En minuscules, Marie-Clotilde Roose (par Didier Ayres)
En minuscules, Marie-Clotilde Roose, éditions Le Taillis Pré, mars 2023, 82 pages, 14 €
Dieu en minuscule
Alors que j’entreprends ces lignes, j’écoute le Nisi Dominus de Vivaldi chanté par James Bowman – lequel vient de disparaître –, émouvante cantate sacrée, qui s’adresse à la beauté et à Dieu, ce que je retrouve en partie dans le dernier ouvrage de Marie-Clotilde Roose. Au surplus, ce sentiment de partage de la chose spirituelle construit bel et bien le poème, lui aussi appel métaphysique. Et je veux parler de deux immanences, celle du divin et celle de la créature, individu en conversation avec le général (si l’on suit cette idée dans Kierkegaard). Livre d’heures ainsi lié à la langue du poème qui devient quelque chose comme une prière, immanence qui se dirige vers le Créateur. Humilité de ces minuscules, effacement de l’égo, simplicité relative de la relation créateur/créature.
pour venir à toi
me blottir en ta voix
absente mais profonde
combe de laine et de myrrhe
qui me dicte cet amour
abandonnée je reçois
Il s’agit d’une affaire de focale, le grand contenu dans le petit. Dialectique entre le divin et les mortels, le léger et le lourd, la terre et le ciel, monde terrestre en son désir et monde céleste, horizon mystérieux, plus vaste que le désir humain.
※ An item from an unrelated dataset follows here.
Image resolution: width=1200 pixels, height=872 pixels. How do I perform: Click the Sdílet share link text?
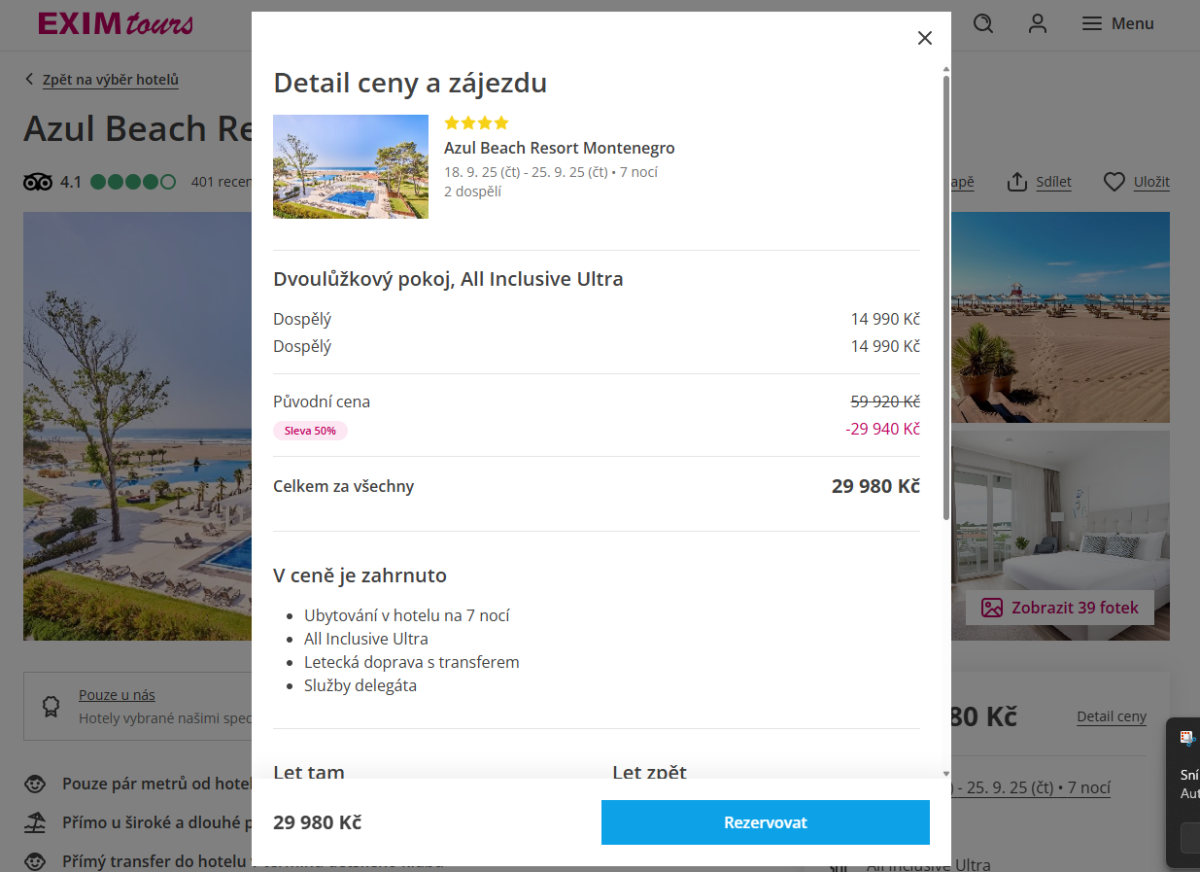(x=1054, y=182)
J’ai dit dans mon titre : dieu en minuscule. C’est à prendre au sens propre et figuré. Le recueil, écrit sans majuscules, dans lequel la ponctuation est utilisée de façon rare afin de ne pas troubler le chant du poème, trouve sa justification dans des textes qui ne sombrent ni dans l’anecdote ni dans l’emphase. Cette prière et cet appel à dieu restent sobres, éveillent l’être, l’être à lui-même ; tout cela accompli par un travail lyrique qui contient en lui le choral et le silence voulus.
tu es venu me dire
je suis là, près de toi
écoute ma parole
au doute, au plus profond
tu es venu répondre
en acte et parabole
Ce que je retiendrais au final, c’est ce mouvement à la fois ascendant et descendant, allant du proche au lointain et inversement, de l’individu à l’essaim spirituel et inversement. Allant plus haut tout en conservant l’humilité de l’énonciation d’un chant adressé au seigneur. Angoisse et allégresse, anxiété et alacrité ; les sentiments humains en balance dans ces textes sincères et figuratifs.